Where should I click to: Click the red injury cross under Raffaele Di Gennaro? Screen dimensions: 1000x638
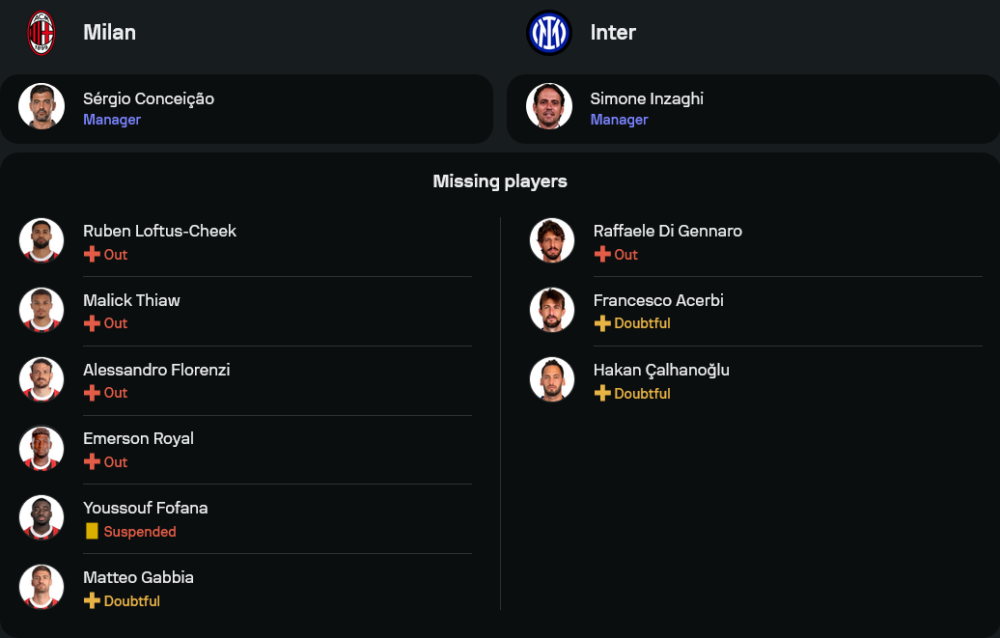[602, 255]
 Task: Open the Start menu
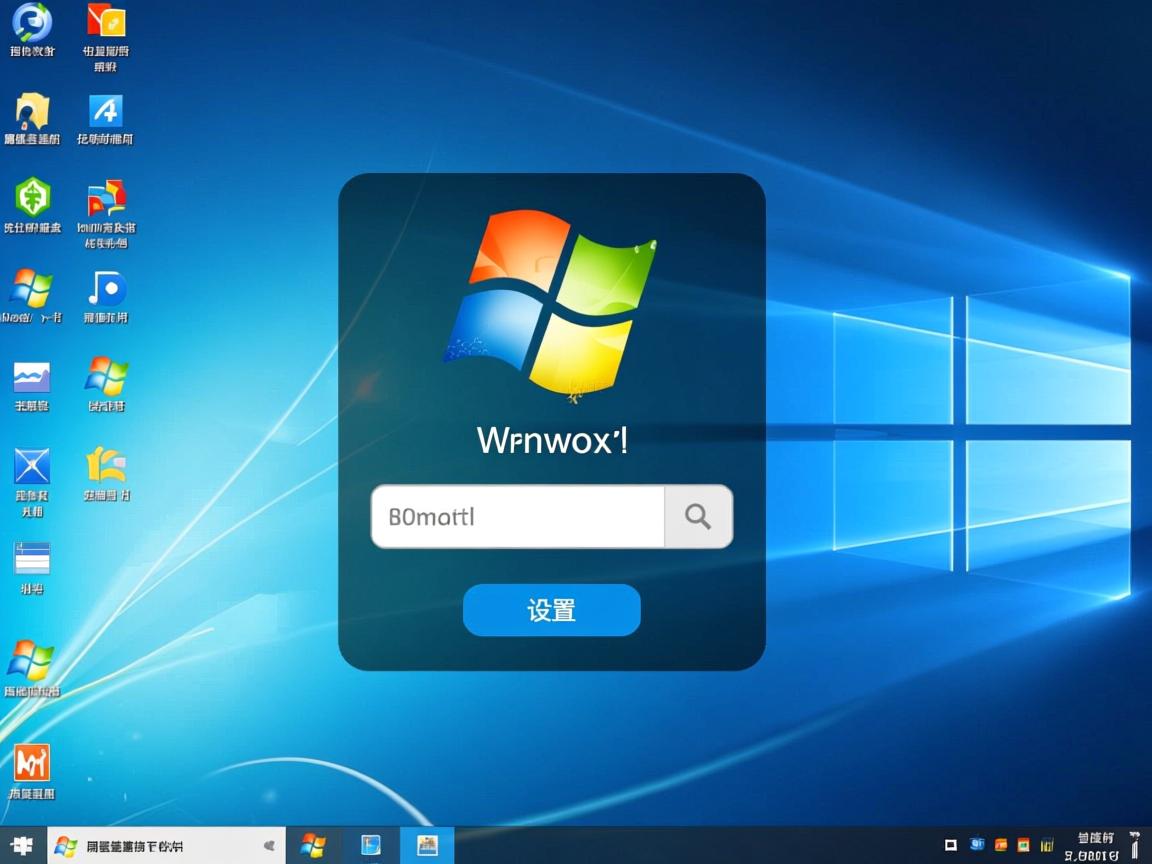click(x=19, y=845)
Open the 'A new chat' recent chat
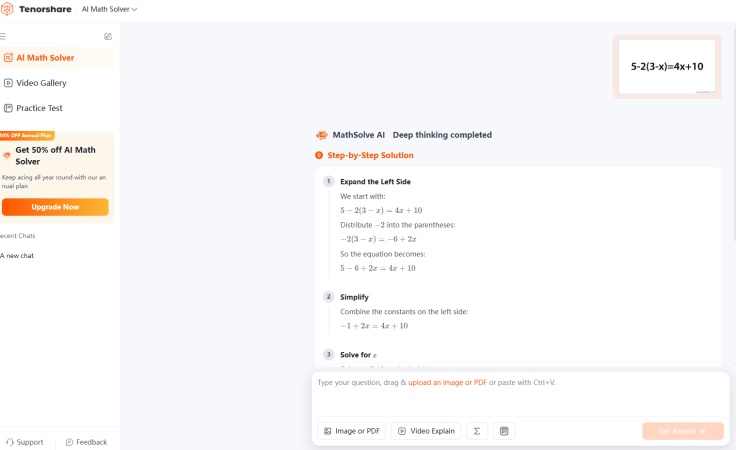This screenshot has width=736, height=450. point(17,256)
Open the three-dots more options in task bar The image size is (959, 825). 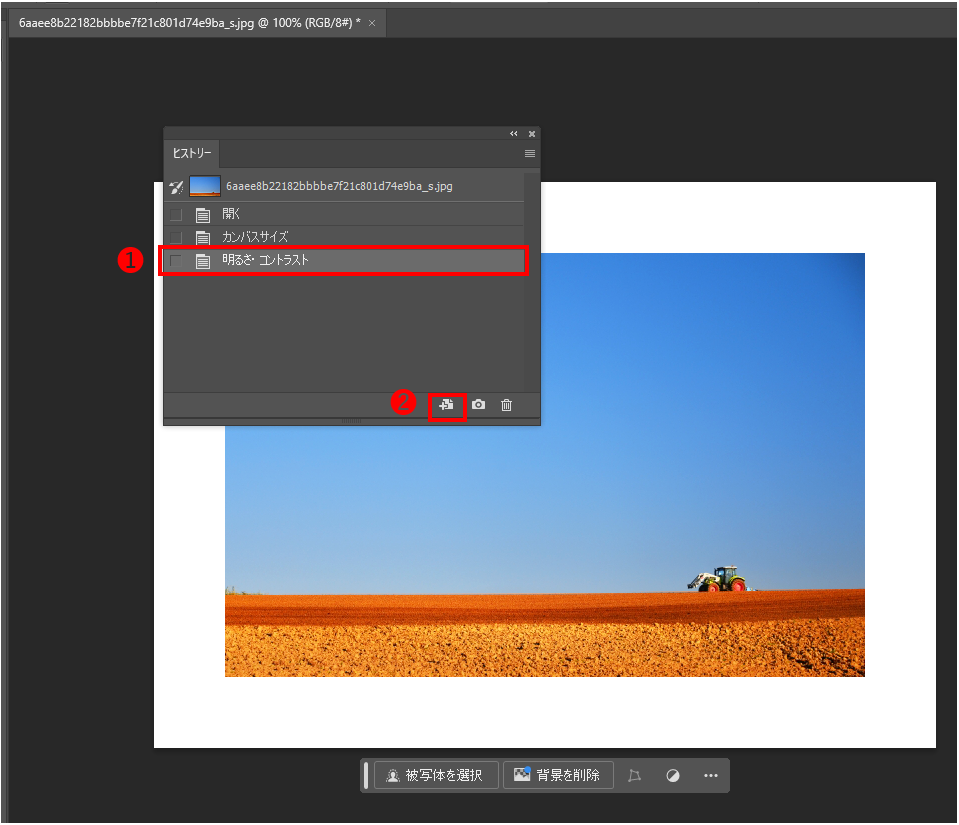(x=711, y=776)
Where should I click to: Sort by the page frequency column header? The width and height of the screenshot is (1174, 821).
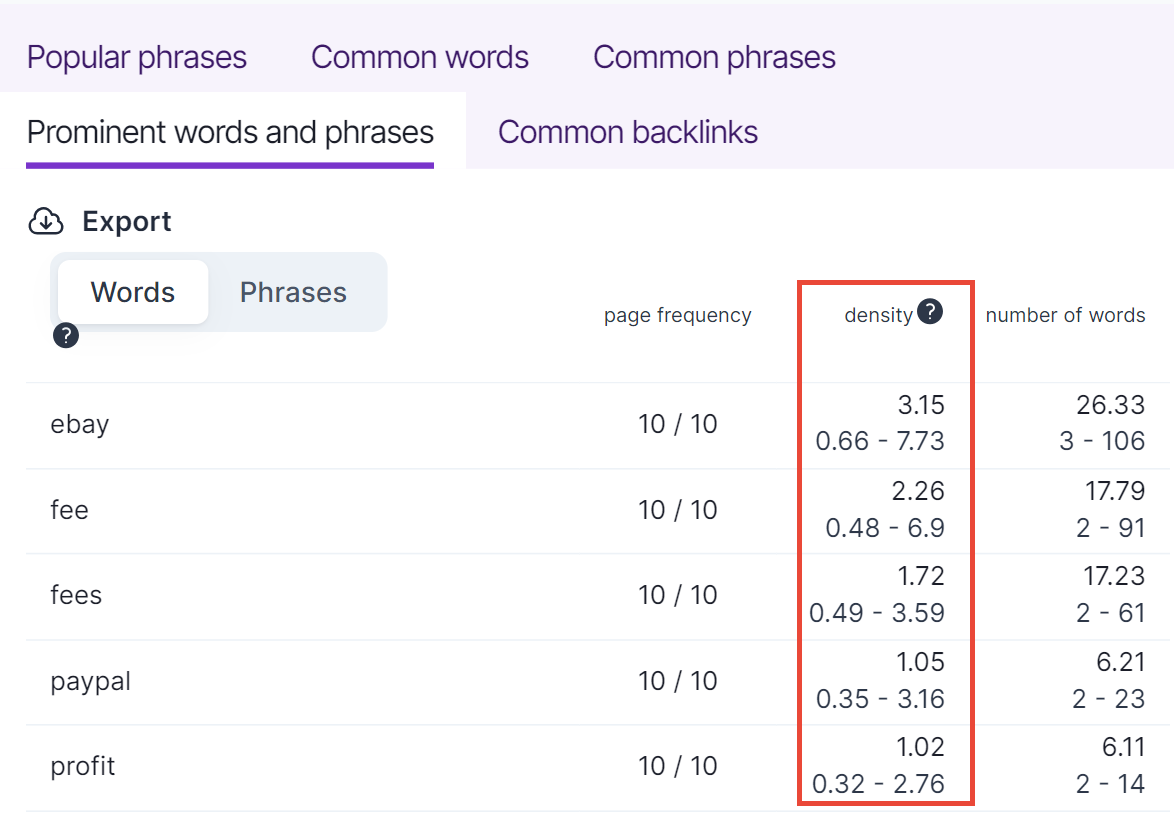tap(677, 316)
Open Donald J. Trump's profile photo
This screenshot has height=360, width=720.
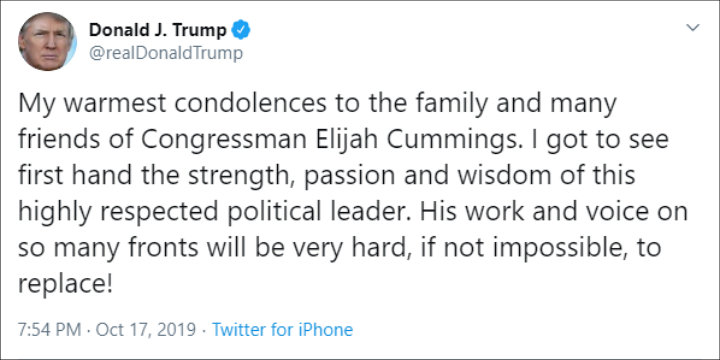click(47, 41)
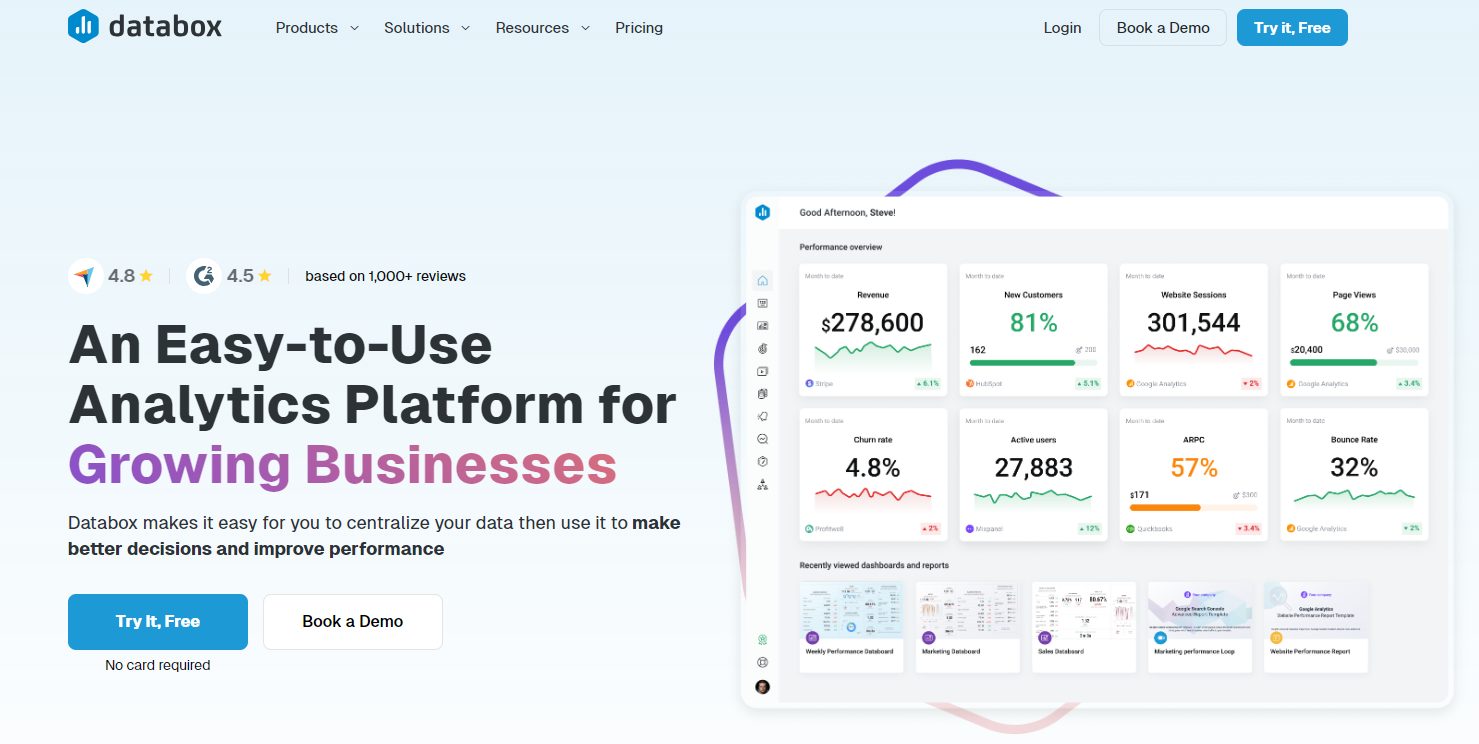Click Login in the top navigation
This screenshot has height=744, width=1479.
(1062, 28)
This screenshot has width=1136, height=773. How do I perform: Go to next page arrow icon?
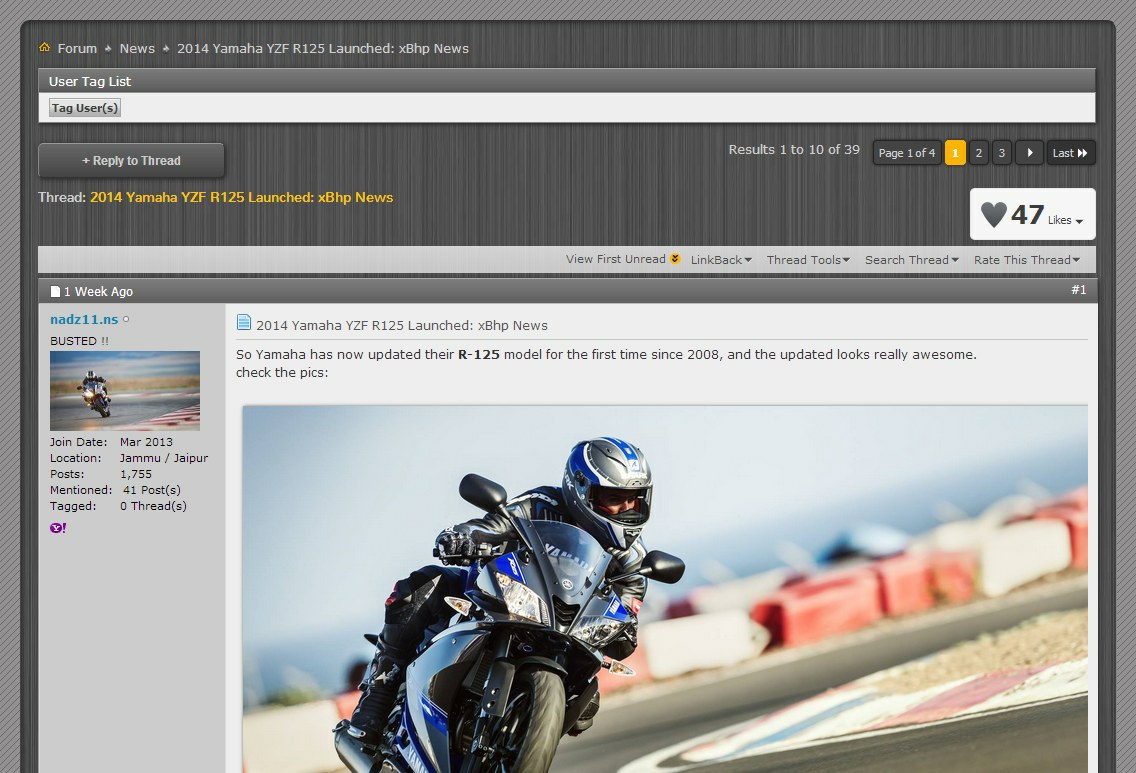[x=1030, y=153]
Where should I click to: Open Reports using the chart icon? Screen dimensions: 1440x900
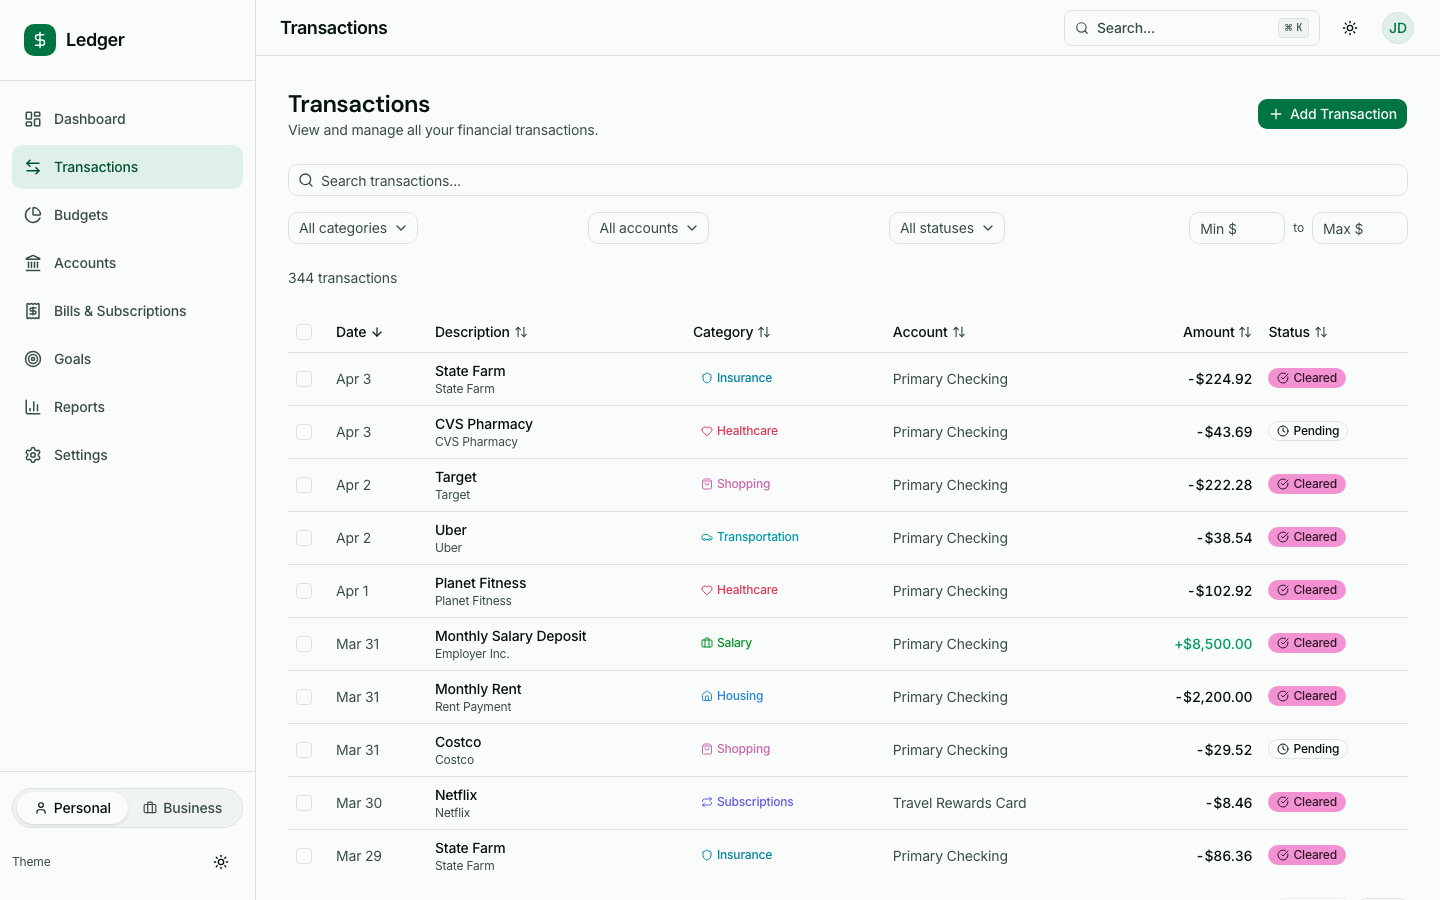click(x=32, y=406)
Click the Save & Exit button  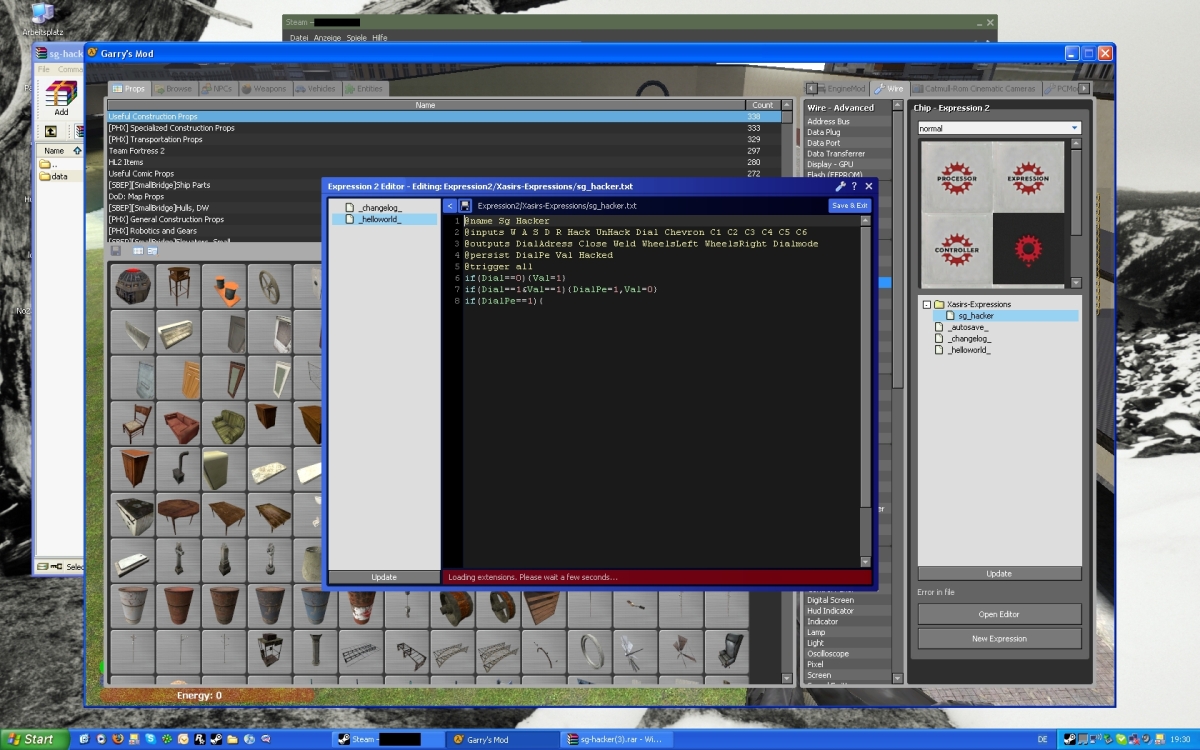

--- Task description ---
Reproduce precisely the lines of the listing above, from the line containing "Open Donald J. Trump's profile photo" to the last line, both ends included. Pictures are to be omitted.

--- Answer section ---
Open Donald J. Trump's profile photo
This screenshot has height=360, width=720.
click(47, 41)
Click Login in the top navigation
This screenshot has height=744, width=1479.
(1062, 28)
This screenshot has width=1136, height=773. How do I perform: Go to next page arrow icon?
[x=1030, y=153]
Where should I click to: Open Reports using the chart icon? Screen dimensions: 1440x900
click(x=32, y=406)
Click the Save & Exit button  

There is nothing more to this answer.